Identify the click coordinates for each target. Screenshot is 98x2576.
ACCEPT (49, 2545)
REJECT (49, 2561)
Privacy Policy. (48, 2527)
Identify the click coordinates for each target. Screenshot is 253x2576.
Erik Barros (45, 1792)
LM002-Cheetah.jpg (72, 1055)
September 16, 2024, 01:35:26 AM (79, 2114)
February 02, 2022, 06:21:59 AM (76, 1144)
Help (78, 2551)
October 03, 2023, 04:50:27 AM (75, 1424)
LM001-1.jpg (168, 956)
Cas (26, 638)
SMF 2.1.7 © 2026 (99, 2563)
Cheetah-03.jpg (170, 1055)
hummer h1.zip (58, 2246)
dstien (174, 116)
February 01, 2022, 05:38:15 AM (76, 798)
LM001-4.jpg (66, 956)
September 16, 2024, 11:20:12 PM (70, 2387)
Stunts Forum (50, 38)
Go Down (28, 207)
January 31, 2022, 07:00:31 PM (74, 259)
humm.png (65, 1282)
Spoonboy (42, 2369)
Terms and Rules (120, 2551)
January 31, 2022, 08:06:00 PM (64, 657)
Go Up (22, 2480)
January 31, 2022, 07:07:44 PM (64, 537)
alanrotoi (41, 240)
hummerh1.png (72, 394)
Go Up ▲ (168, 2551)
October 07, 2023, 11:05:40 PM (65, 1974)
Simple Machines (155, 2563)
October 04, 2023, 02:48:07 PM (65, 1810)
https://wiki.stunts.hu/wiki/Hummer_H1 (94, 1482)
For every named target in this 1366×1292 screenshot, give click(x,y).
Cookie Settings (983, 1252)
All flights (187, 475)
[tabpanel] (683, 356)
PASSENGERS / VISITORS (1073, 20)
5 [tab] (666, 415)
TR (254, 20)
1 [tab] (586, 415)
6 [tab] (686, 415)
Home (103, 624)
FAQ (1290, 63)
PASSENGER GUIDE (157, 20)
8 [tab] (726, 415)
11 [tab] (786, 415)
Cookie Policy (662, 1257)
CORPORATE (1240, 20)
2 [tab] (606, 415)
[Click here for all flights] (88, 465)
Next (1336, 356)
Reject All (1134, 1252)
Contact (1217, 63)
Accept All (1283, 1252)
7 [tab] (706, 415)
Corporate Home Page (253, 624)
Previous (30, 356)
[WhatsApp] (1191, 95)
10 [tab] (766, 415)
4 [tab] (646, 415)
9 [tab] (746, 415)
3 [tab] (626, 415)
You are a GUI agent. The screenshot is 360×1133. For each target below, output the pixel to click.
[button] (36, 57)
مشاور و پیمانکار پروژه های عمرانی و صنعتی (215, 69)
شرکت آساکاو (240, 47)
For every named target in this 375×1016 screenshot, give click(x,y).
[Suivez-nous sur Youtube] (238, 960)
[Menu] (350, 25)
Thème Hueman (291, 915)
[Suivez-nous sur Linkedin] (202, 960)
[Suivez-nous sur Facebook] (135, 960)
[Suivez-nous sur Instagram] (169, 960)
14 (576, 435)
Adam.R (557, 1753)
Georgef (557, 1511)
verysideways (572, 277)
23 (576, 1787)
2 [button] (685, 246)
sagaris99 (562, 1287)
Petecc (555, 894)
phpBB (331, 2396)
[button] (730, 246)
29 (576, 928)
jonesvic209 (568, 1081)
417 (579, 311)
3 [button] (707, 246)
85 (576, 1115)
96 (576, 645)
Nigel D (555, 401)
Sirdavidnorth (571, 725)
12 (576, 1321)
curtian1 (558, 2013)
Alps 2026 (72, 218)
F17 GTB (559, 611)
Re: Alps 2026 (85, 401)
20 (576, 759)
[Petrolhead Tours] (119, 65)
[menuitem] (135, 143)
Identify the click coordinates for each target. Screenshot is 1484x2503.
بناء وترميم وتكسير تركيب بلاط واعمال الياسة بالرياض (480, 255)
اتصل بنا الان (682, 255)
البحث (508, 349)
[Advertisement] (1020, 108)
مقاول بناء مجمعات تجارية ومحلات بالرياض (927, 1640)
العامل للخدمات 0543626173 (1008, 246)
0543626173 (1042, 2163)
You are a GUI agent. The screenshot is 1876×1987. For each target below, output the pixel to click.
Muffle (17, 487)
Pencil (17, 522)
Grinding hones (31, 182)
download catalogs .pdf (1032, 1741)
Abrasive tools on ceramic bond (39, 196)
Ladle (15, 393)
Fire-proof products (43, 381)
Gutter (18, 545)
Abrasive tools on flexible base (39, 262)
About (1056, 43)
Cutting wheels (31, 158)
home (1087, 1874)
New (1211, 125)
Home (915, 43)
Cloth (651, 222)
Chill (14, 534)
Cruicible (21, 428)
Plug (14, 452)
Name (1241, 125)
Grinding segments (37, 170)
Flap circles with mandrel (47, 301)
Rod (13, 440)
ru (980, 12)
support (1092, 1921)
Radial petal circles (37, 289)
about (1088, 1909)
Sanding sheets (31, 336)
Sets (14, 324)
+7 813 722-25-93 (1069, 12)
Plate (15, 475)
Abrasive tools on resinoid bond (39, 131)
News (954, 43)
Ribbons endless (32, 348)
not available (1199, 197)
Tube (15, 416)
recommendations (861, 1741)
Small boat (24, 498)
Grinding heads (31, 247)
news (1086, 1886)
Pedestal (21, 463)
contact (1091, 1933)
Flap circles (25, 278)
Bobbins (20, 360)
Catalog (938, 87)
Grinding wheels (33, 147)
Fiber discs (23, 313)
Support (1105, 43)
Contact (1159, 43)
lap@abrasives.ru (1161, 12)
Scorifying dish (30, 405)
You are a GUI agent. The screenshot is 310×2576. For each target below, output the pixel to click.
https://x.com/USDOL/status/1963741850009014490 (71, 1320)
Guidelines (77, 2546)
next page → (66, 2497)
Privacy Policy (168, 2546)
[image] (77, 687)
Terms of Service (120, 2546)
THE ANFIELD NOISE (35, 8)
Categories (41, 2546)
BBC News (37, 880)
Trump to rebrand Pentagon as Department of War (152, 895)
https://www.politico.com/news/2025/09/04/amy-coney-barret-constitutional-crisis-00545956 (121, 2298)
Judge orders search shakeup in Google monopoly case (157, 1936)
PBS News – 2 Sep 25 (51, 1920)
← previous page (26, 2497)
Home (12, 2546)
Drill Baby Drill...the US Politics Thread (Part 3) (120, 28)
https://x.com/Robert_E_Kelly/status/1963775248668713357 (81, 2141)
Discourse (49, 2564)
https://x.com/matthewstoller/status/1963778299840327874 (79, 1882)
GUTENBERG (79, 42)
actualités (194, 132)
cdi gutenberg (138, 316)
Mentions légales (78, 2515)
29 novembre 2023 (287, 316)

════

• [TASK OBJECTIVE]:
Copy the lines from the entries above in which the word "Grinding" appears.

• [RESPONSE TO THE EXERCISE]:
Grinding hones (31, 182)
Grinding segments (37, 170)
Grinding heads (31, 247)
Grinding wheels (33, 147)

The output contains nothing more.